= Core outcome set =

A core outcome set (COS) is a standardized set of domains and instruments that define the minimum outcomes to be measured and reported in all clinical trials related to a specific clinical area. It is developed through a rigorous consensus process involving diverse collaborators, including patient research partners, healthcare professionals, and researchers. The process has two key phases:

1. Identifying what to measure (domains), which results in a core domain set.
2. Determining how to measure these domains through the selection of validated instruments.

By providing a common framework for measuring and reporting outcomes, a COS ensures consistency and comparability across studies, leading to more reliable and meaningful data in research on a particular health condition.

== Terminology ==
The term core domain is a key aspect of health or well-being that is considered essential to define, measure, and report in all clinical trials and other research studies related to a specific health condition or disease. These are considered the ‘What’ to measure in core outcome sets. The term core domain should not be confused with the term domain, which refers to any clinical endpoint that can be measured in research, regardless of importance.

Similarly, core domains are distinct from core instruments (also known as outcome measures). While core domains provide guidance on what to measure in clinical studies, core instruments guide how to measure those selected outcomes.

== Scope ==
Core outcome sets are commonly used by clinical investigators who conduct clinical trials for the treatment of a health condition. The patient population associated with a particular core outcome set may vary, as some apply to all patients with that health condition and others apply to a small subset of that population. Core outcome sets are typically used in research, but they may also be used for patient management during routine clinical care.

The need to develop core outcome sets was initially identified by methodologists and aggregators of systematic reviews, like Cochrane, who observed that meta-analyses of trials of similar conditions were frequently impeded by the lack of similarity among the outcomes and outcome measures they employed.

== Methodology ==
In general, the process for developing a core outcome set requires rigorous methodology in which domains are first generated from all possible sources and then subsequently prioritized during a consensus process.

A long list of domains is first developed by means of systematic reviews, literature reviews, and reviews of patient resources. Additional domains are identified by interviewing those with further personal, professional, or scientific knowledge of the health condition, such as patients, representatives of patient support groups, physicians and other clinicians, industry scientists, and healthcare regulators.

After a list of potential domains is identified, an international group of experts and patients then select the domains most important to them by a consensus process, commonly the Delphi technique or nominal group technique.

For each of the selected core domains, instruments are identified and then selected through an instrument selection process.

The selected list of core domains and instruments is then published and disseminated for use by clinical trialists. Uptake of the core outcome set, or its active use by trialists, is encouraged.
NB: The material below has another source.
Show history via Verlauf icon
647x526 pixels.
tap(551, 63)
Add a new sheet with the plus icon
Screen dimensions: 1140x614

== Examples of core outcome set initiatives ==
The first initiative to standardize outcomes was led in 1970 by the World Health Organization (WHO), which attempted to create a set of domains for clinical trials in cancer. Since then, numerous initiatives have been created to both develop core outcome sets and provide resources for other groups.
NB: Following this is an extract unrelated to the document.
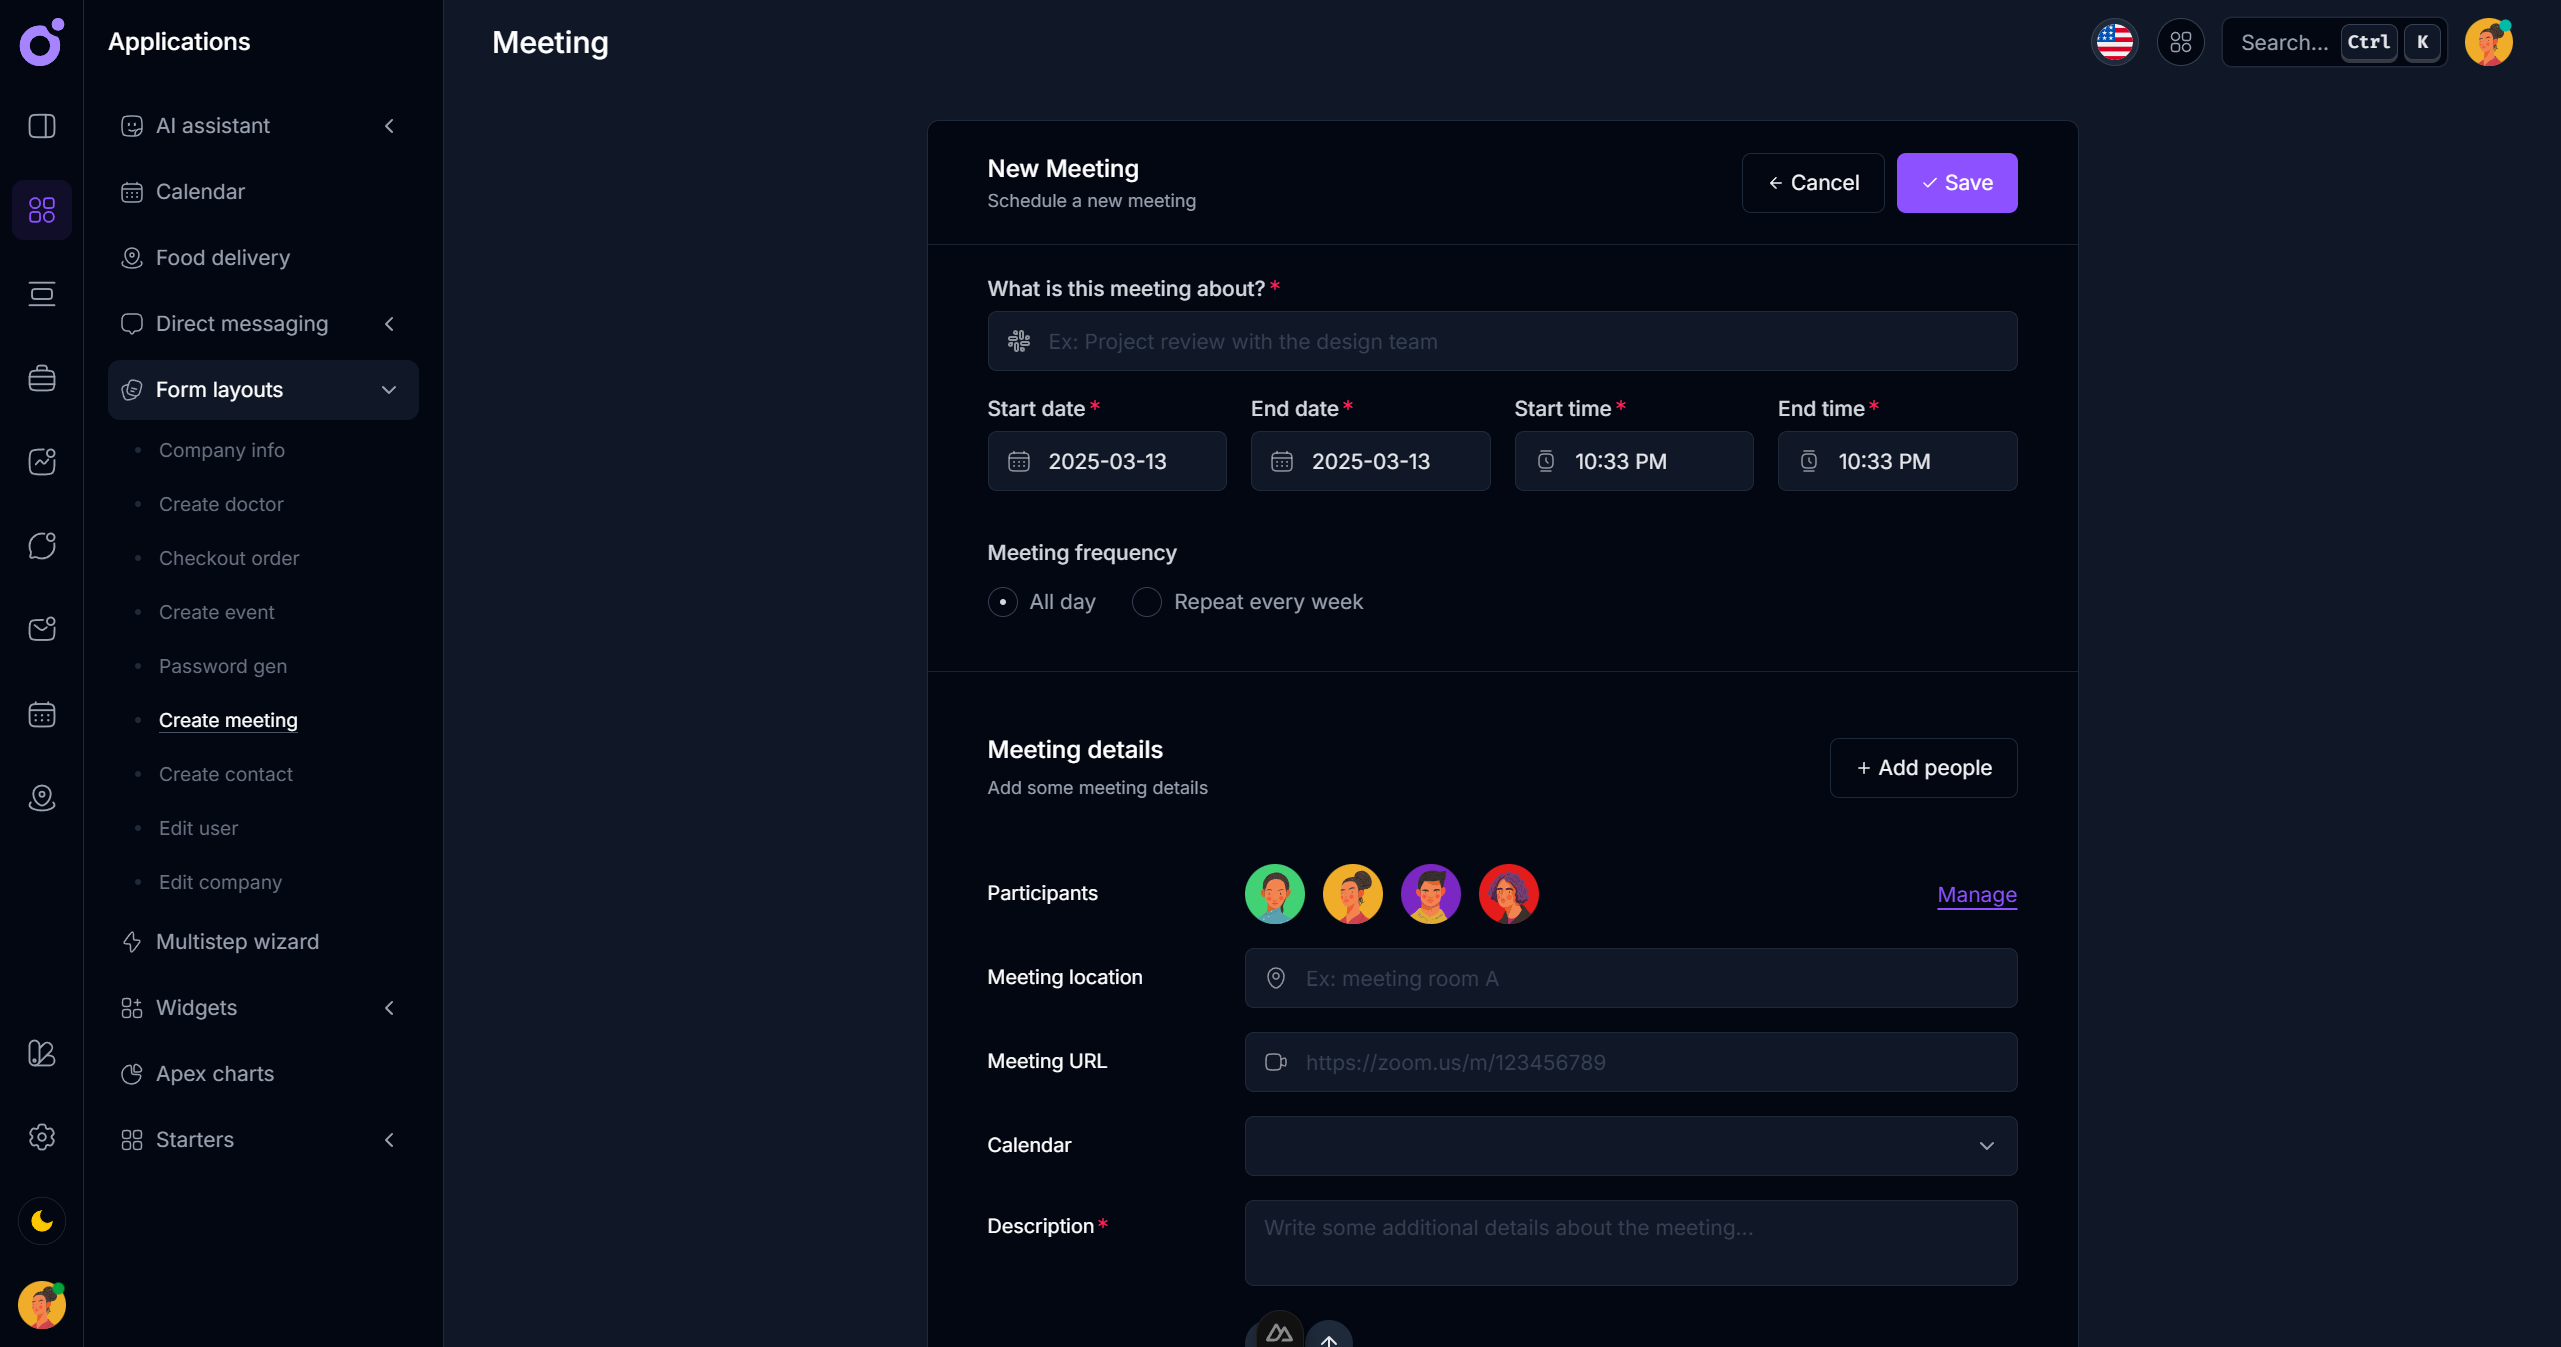Click the scroll-to-top arrow button
Viewport: 2561px width, 1347px height.
1329,1338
=== Core Outcome Sets in rheumatology ===

==== OMERACT ====
Over 19 core domain sets related to rheumatology have been developed by The Outcome Measures in Rheumatology (OMERACT) collaboration, including those for fibromyalgia, gout, and osteoporosis. In addition to developing core outcome sets in rheumatology, OMERACT publishes resources and handbooks for researchers that can be applied across all specialties.

=== General initiatives ===

==== COMET ====
The Core Outcome Measures in Effectiveness Trials (COMET) group is an international collaboration that provides extensive methodological support to all groups developing core outcome sets. COMET was first launched in 2010 and is currently led by Paula Williamson.

=== Core outcomes in dermatology ===

==== CS-COUSIN ====
The Cochrane Skin - Core Outcome Set Initiative (CS-COUSIN) group was created with the aim of developing core outcome sets in dermatology and providing methodological support to core outcome set developers. CS-COUSIN is affiliated with the development of 18 dermatologic core outcome sets, including those for vitiligo, eczema, and acne.

==== IMPROVED ====
The Measurement of Priority Outcome Variables in Dermatologic Surgery group (IMPROVED), led by Murad Alam, is an international collaboration of dermatologic surgeons that has developed core outcomes for various dermatologic surgery conditions. Notably, the IMPROVED group has developed core outcome sets for cutaneous squamous cell carcinoma, basal cell carcinoma, and actinic keratosis.

=== Core outcome in women's health ===

==== CROWN ====
Six core outcome sets have been developed by the Core Outcomes in Women's and Newborns' Health (CROWN) collaboration for various health conditions relevant to women's health. Notable sets include those for diabetes in pregnancy, preterm birth, and maternity care.

== Access to core outcome sets ==
Core outcome sets that are published or are in development can be found in a database maintained by the COMET initiative. The database is refreshed annually by a systematic review of core outcome set studies.